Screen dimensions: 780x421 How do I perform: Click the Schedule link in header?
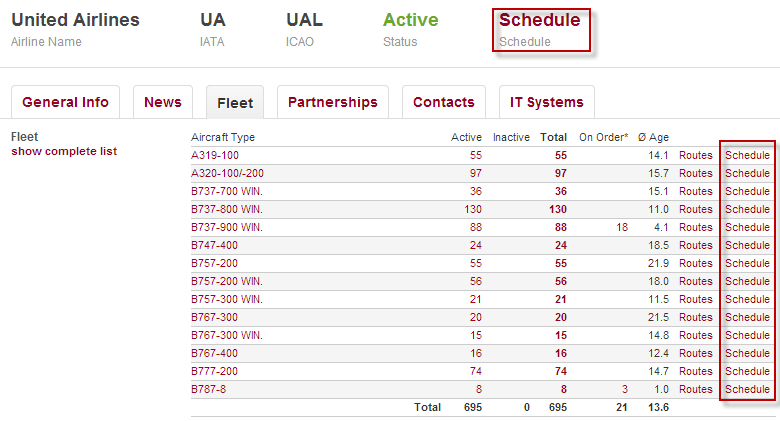pos(539,20)
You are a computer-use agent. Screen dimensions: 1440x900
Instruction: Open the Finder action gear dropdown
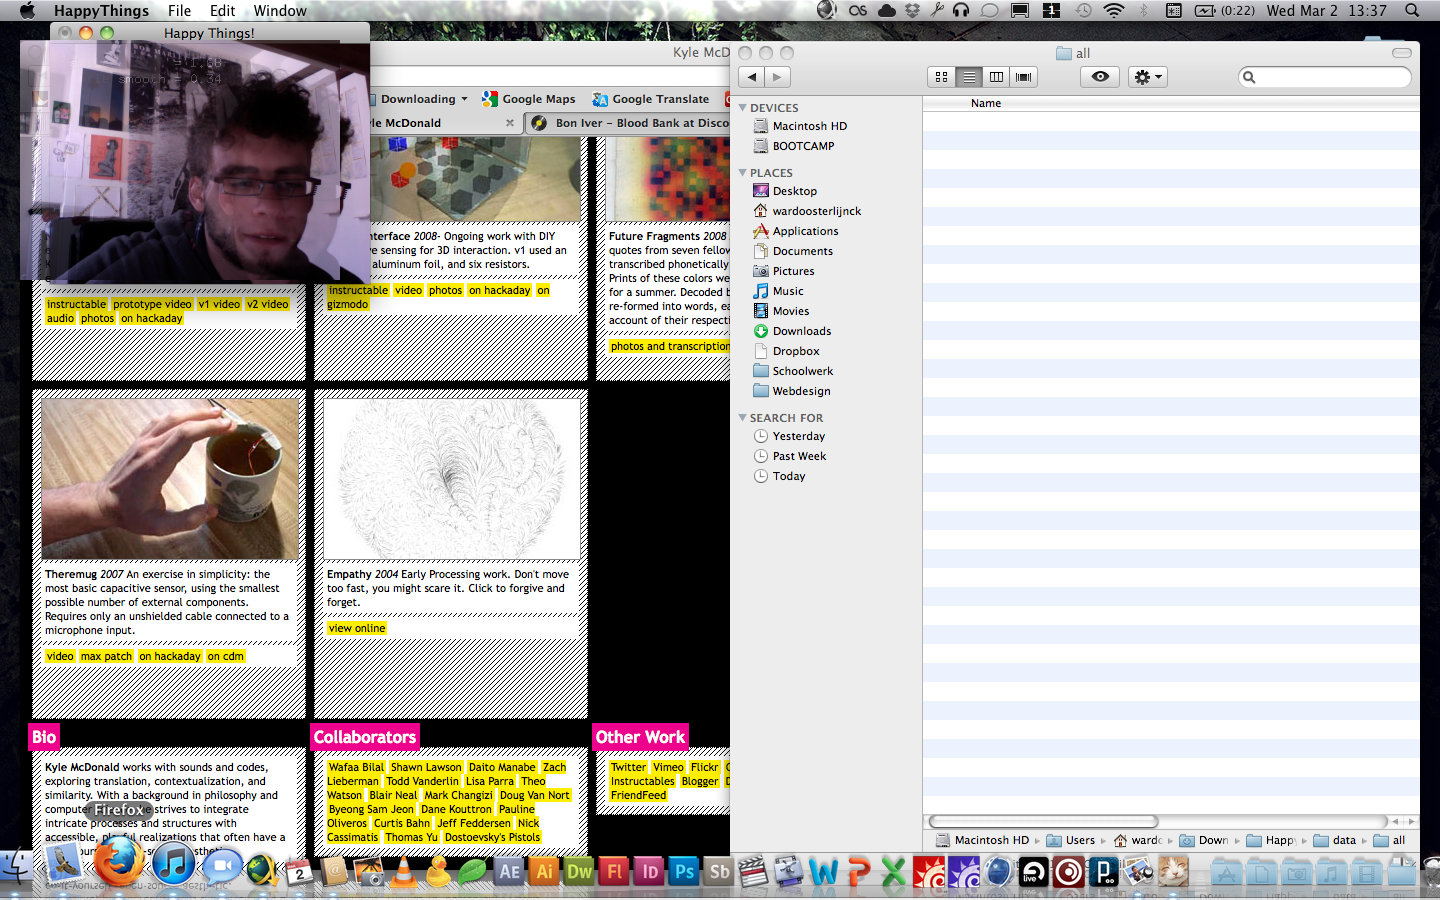1147,77
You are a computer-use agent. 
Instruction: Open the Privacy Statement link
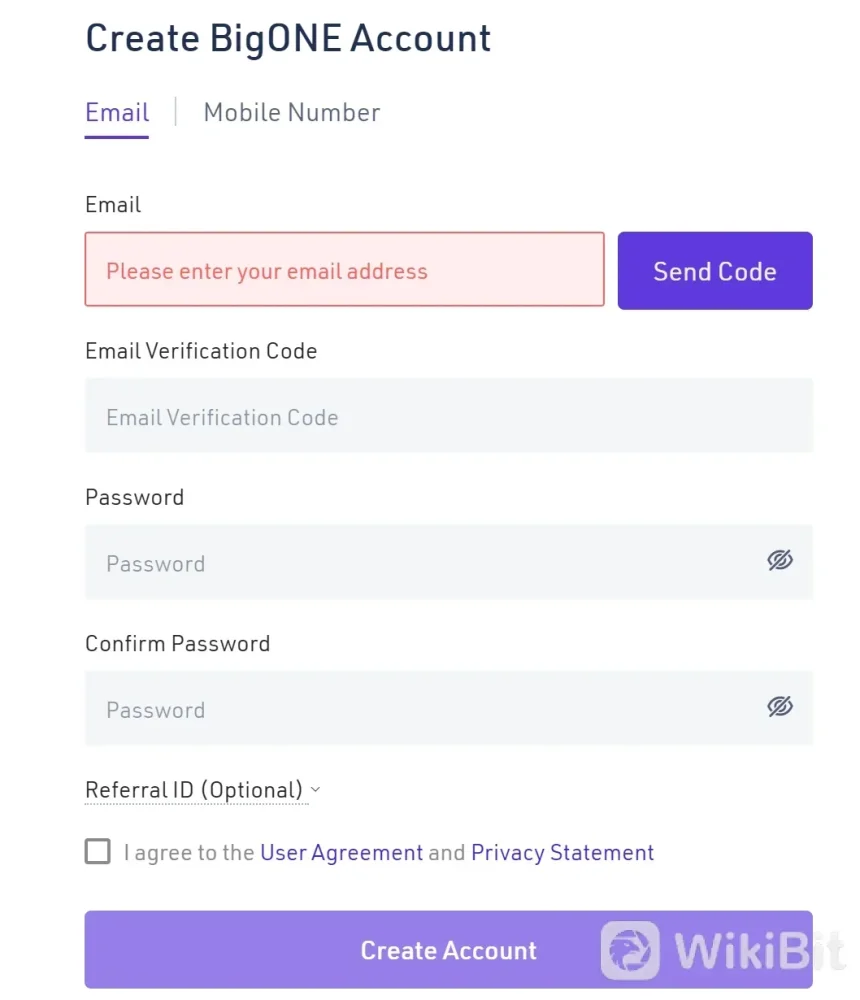562,853
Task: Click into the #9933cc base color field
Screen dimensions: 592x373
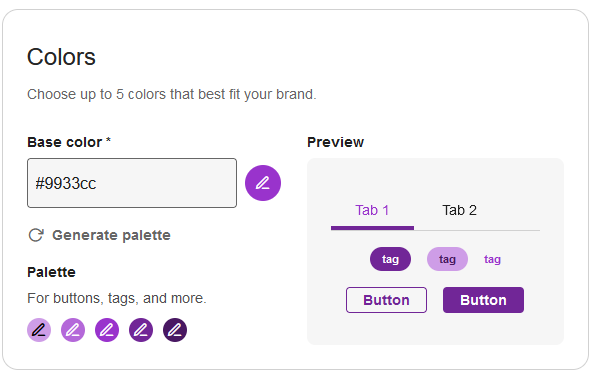Action: click(132, 183)
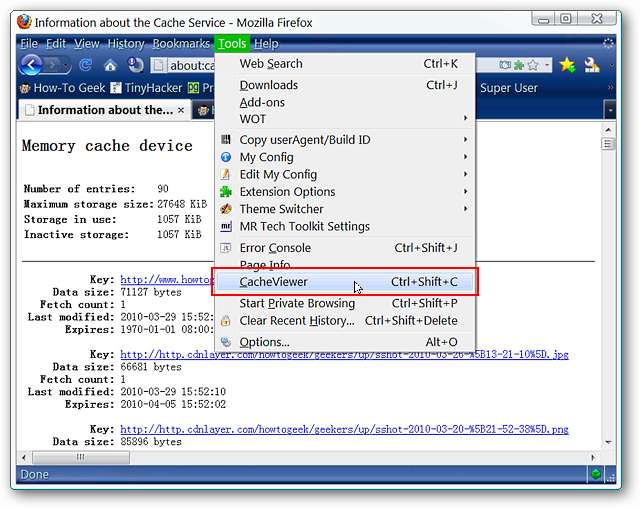The width and height of the screenshot is (640, 508).
Task: Click the Theme Switcher palette icon
Action: coord(226,209)
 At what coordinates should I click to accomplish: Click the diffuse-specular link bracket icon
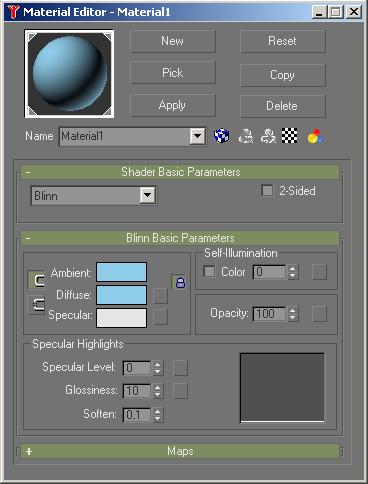36,305
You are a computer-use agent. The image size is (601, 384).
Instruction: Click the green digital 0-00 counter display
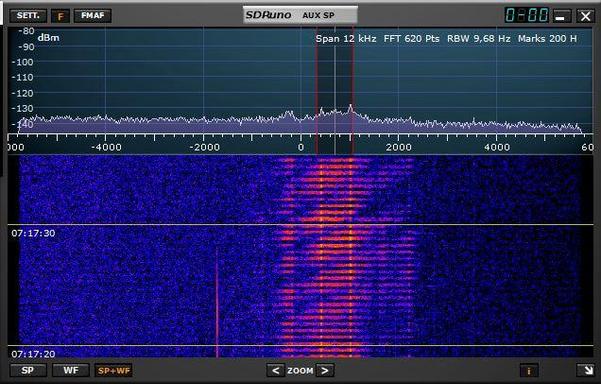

......

# Task statement:
A verbatim copy of the data, free of pictures, is the expected answer.

# Result of the task:
Screen dimensions: 780x421 How do I perform: Click the Schedule link in header?
pos(539,20)
You are a computer-use agent. Screen dimensions: 1440x900
Instruction: Open the Finder action gear dropdown
1147,77
You are a computer-use agent. 
Instruction: Open the Privacy Statement link
562,853
Task: Click into the #9933cc base color field
Screen dimensions: 592x373
Action: click(132, 183)
The width and height of the screenshot is (640, 508).
Task: Click the Theme Switcher palette icon
Action: coord(226,209)
 At what coordinates should I click to accomplish: Click the diffuse-specular link bracket icon
36,305
You are a computer-use agent. The image size is (601, 384).
Instruction: Click the green digital 0-00 counter display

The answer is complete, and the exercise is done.